He shook his head as he pushed the trolley and felt its weight pushing him back. It was no use; the trolley's wheels could no longer move over the thick dunes.

"We'll have to leave it," the little man said. "Come back for it later, on our way back." He patted the top of the trolley. "The pies will be safe here."

Another hour passed after they abandoned the trolley. Richard Dawkins felt the sun eating into his face.

"There's no water anywhere," he said. "No, there wouldn't be. No water, no way to contact anyone. You're not leading me anywhere!"

The little man held up a finger.

"We're approaching the Great Work," he said, pointing to the horizon.

Richard Dawkins looked up. Against the backdrop of the setting sun stood tall rows of thin silver towers, each placed at an even distance from the others. The towers formed a vast grid, a silver forest catching the sun's last light. Tiny points of red and yellow stood out on its surface.

As they approached they saw a figure standing before the towers, dressed in a brown cassock tied with a cord. The little man approached him and spoke, gesturing to his clothes.
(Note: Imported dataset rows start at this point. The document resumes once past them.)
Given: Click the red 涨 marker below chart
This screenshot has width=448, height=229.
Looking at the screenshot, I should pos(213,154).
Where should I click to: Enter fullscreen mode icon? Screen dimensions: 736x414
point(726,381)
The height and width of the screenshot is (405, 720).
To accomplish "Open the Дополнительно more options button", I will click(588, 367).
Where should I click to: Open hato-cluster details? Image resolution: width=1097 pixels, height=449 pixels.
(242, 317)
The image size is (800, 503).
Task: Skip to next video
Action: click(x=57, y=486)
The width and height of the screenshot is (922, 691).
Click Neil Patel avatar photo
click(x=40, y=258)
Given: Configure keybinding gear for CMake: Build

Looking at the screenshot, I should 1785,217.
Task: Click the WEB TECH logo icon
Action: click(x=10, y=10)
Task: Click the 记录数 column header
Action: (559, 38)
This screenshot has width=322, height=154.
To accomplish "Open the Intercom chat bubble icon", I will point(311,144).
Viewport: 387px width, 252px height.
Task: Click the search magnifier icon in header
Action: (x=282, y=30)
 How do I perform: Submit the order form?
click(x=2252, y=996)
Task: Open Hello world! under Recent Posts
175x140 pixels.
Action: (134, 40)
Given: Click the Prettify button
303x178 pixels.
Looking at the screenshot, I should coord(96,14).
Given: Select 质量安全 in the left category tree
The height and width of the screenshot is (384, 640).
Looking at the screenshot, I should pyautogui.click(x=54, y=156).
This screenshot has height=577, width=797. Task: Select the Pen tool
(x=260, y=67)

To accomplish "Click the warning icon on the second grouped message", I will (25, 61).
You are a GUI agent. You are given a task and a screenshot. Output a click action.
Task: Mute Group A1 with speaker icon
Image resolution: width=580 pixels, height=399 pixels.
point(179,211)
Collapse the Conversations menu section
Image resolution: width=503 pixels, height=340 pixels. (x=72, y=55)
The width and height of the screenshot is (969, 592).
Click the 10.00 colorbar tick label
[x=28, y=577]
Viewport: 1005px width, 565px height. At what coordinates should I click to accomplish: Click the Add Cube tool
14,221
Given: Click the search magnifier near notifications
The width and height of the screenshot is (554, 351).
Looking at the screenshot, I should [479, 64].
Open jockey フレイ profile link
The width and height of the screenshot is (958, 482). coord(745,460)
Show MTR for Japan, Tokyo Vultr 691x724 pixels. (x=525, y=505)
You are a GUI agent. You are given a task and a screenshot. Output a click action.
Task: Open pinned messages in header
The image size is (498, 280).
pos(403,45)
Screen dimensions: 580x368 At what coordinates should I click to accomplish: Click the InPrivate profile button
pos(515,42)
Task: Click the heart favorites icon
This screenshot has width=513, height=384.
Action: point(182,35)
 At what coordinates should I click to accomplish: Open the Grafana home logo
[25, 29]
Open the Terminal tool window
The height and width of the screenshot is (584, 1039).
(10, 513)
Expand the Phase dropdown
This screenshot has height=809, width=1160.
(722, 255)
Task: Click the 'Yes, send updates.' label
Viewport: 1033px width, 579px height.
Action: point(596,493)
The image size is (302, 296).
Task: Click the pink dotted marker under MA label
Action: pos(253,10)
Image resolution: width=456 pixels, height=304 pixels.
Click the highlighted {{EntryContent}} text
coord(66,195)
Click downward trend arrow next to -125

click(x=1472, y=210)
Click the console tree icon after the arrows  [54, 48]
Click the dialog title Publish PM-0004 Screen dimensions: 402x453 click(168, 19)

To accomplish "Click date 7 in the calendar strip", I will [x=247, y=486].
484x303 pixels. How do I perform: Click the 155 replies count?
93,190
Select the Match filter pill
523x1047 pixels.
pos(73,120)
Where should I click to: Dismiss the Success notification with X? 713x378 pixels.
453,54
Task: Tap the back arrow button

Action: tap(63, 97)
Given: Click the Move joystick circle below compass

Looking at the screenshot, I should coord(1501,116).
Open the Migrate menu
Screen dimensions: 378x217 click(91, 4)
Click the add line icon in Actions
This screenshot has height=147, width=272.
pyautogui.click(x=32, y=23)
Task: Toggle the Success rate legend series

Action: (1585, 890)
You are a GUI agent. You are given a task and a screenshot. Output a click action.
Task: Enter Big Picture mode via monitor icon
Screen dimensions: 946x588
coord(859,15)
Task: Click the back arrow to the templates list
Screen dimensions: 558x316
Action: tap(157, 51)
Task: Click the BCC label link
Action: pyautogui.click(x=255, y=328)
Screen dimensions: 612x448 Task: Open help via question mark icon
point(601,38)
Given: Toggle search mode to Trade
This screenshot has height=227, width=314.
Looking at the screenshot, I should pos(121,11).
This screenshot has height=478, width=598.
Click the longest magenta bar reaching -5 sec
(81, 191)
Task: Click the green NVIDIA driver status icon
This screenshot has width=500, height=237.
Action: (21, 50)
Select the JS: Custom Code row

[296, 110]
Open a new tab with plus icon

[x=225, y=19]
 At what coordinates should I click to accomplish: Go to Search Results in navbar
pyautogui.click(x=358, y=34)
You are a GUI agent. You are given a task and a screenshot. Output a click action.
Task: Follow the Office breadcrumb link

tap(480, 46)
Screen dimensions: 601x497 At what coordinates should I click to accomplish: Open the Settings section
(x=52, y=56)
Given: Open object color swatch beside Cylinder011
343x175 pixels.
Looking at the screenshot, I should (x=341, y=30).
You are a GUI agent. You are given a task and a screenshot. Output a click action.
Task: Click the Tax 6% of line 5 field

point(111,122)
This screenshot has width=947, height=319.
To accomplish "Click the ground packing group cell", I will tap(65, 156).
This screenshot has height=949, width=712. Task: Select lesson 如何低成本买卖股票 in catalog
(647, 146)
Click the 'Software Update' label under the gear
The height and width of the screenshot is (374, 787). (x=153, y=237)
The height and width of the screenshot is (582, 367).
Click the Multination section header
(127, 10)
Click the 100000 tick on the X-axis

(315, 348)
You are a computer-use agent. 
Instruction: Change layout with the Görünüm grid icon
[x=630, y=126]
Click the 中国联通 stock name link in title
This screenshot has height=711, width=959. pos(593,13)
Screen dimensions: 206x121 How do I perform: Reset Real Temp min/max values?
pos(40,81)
"I wear the red silk hat and the black breeches. My colors are red and black."

At this the monk made a sign in front of the little man, then stepped aside as he walked between the rows of silver towers. Richard Dawkins followed him, observing the monks as they worked. Each monk took a small silver cylinder from the ground and placed it on top of another, forming them into the towers. Each cylinder was wrapped with a red or yellow label.

"We are engaged in the Great Work," the monk beside him said. "The Great Work places red cans on top of yellow cans. When a column reaches ten cans, a new column begins. There are ten columns per row."

"Where do the cans come from?" Richard Dawkins asked.

The monk led him past the rows, through an area of steep dunes, then pointed to a walled-off pit in the sand where other monks were digging with shovels.

"The cans were buried long ago. But the people didn't give up hope. In spite of the sects, the schisms and persecutions, the people knew we would come back for the cans and the Great Work would continue."

As he looked past the pit Richard Dawkins caught a bead of movement on the horizon. He looked closer, shielding his eyes from the sun, and saw a slender shape leaping between the dunes. At once he felt something splitting his vision, so that the shape's colors seemed superimposed, split into hard lines, neon streaks of pink and emerald clawing past each other.

"There's something wrong with my eyes," Richard Dawkins said. "It's as if I'm seeing two colors at once. Or wearing mismatched spectacles."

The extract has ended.